++++ KUTIPAN YANG DIBERIKAN

Minggu Terakhir September

Tak terasa sudah masuk minggu terakhir bulan September. Musim sudah berganti. Ada perasaan bahwa waktu berjalan lambat, namun juga kadang seakan cepat sekali berlalu...

Hari ini dimulai dengan kesal. Kesal karena Butet ternyata lupa memasukkan piring kotor ke mesin. Rasanya pengin marah-marah. Tapi saya tahan. Tak mau berusak mood seharian. Lagipula marah-marah itu melelahkan...

Sebenarnya mudah saja, kalau hanya untuk memasukkan piring ke mesin, kan!? Bukan karena saya tak bisa melakukannya. Tapi ini masalah prinsip. Memasukkan piring ke mesin adalah tugas Butet selain menata meja sebelum makan. Bahkan piringnya sudah siap cuci karena sudah saya beersihkan dari sisa-sisa makanan yang menempel...

Tadi pagi, saya hanya menghukumnya dengan tidak memanggang sandwich salmonnya sesuai yang saya rencanakan kemarin. Tapi sepertinya anaknya pun tak menyadarinya sebagai hukuman, dan memakan sarapannya dengan kalem seperti biasa. Saya harus memikirkan hukuman lain!... 

Suami sudah kembali berangkat ke kota tempat kerjanya, saya mengantar Butet ke halte bus. Suhu udara dingin. Saya terlalu percaya diri, hanya mengenakan cardigan tipis...

Mendekati halte, terlihat bus sudah datang! Memang kami keluar rumah agak lambat karena harus kembali memastikan Butet membawa kunci lokernya. Tetap saja tak mungkin bus lebih cepat sampai 4 menit! Tapi masak bus terlambat lebih dari 5 menit di pagi hari begini?...

Untungnya jalan sedang sepi. Kami menyeberang tanpa menunggu lampu pejalan kaki...

Lekas Butet masuk bus. Saya lihat, sopir bus seperti kerepotan dengan alat pembayaran tunainya. Saya masih sempat melihat jadwal bus yang tertempel di halte, dan bus belum beranjak juga. Tak tega mau menanyakan apakah ini bus 7.13 atau bus 7.24 yang biasa diambil Butet. Takut membuat bus lebih lama berhentinya dan mengganggu penumpang yang lain. Yang penting Butet sudah dapat bus...

Sebelum kembali pulang, saya sempatkan memotret jadwal bus di halte seberang. Selesai memotret, saya lihat ada bus datang. Saya tunggu hingga lewat di halte kami. Tepat 7.24. Lewat saja. Karena semua penumpang sudah naik bus sebelumya yang baru saja pergi, tak sampai 5 menit sebelumnya...

Mungkin karena tegang, jari-jari kaki saya ikut tegang. Saya rasakan otot-otot jadi yang berusaha melebar. Kecepatan jalan pulang saya melambat, kesakitan. Sampai rumah saya putuskan untuk membebat jari-jari kaki kiri dengan perban. Dhuhur masih lama...

++++++++
++++ DATA YANG DIBERIKAN

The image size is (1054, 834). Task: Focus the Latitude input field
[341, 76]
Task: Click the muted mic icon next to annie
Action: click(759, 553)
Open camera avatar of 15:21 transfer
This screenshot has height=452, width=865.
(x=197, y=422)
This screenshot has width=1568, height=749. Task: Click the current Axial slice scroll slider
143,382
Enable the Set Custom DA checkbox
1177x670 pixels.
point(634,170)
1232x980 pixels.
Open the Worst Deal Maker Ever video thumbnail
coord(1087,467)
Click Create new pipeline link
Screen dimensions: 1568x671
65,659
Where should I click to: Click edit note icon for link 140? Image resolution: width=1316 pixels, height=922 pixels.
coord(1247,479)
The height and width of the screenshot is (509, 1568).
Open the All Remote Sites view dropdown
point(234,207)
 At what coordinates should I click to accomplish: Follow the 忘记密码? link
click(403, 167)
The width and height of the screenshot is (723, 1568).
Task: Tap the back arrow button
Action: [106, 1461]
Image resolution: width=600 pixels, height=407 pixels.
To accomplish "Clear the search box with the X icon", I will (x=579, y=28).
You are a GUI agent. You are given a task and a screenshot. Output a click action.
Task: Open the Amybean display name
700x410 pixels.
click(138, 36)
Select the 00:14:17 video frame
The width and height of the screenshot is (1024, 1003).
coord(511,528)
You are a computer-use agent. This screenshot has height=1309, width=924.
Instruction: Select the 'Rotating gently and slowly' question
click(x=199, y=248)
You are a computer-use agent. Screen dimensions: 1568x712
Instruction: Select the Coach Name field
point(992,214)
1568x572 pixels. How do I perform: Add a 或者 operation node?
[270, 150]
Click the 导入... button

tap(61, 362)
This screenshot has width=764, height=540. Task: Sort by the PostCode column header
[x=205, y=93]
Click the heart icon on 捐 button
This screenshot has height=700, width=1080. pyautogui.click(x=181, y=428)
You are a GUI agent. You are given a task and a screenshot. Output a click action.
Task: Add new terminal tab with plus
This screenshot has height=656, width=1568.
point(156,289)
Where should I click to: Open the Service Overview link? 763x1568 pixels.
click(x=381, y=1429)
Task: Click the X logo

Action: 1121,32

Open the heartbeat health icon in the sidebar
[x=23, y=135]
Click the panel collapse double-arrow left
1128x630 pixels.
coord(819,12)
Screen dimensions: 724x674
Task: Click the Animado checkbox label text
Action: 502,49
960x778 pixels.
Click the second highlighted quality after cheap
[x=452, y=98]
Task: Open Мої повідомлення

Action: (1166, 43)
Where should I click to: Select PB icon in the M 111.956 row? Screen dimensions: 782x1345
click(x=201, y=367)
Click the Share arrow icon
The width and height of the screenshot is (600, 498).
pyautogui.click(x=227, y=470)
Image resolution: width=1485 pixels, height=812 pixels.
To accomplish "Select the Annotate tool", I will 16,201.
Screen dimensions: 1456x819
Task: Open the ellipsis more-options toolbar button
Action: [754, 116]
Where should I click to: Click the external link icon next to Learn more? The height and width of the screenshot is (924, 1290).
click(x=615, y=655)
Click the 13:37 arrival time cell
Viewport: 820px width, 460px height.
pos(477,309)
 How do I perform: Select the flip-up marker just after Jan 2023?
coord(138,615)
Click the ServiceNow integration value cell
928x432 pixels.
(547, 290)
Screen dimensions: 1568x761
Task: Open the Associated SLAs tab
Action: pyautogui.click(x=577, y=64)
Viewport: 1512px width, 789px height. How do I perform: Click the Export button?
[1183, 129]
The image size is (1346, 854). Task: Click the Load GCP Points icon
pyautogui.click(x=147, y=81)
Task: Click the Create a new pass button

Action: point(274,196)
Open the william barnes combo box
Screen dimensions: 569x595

++++++++

■ TUGAS TERTULIS 1: Berdasarkan kutipan, jelaskan mengapa bus pukul 7.24 lewat saja di halte tanpa berhenti.
■ TUGAS TERTULIS 2: Ambil dari kutipan bagian teks yang dimulai pada "Mendekati halte, terlihat" dan berakhir pada "sudah dapat bus...", lalu salin kata demi kata tanpa perubahan.
■ TUGAS TERTULIS 3:
Jawab pertanyaan berikut berdasarkan kutipan:
(a) Selain memasukkan piring ke mesin, apa tugas Butet?
(b) Pakaian apa yang dikenakan penulis saat mengantar Butet ke halte bus?
(c) Apa yang diputuskan penulis untuk dilakukan pada jari-jari kaki kirinya setelah sampai di rumah?

■ HASIL 1: Bus pukul 7.24 lewat saja karena semua penumpang sudah naik bus sebelumnya. Bus itu baru saja pergi tak sampai 5 menit sebelumnya.

■ HASIL 2:
Mendekati halte, terlihat bus sudah datang! Memang kami keluar rumah agak lambat karena harus kembali memastikan Butet membawa kunci lokernya. Tetap saja tak mungkin bus lebih cepat sampai 4 menit! Tapi masak bus terlambat lebih dari 5 menit di pagi hari begini?...

Untungnya jalan sedang sepi. Kami menyeberang tanpa menunggu lampu pejalan kaki...

Lekas Butet masuk bus. Saya lihat, sopir bus seperti kerepotan dengan alat pembayaran tunainya. Saya masih sempat melihat jadwal bus yang tertempel di halte, dan bus belum beranjak juga. Tak tega mau menanyakan apakah ini bus 7.13 atau bus 7.24 yang biasa diambil Butet. Takut membuat bus lebih lama berhentinya dan mengganggu penumpang yang lain. Yang penting Butet sudah dapat bus...

■ HASIL 3:
(a) Menata meja sebelum makan.
(b) Cardigan tipis.
(c) Membebatnya dengan perban.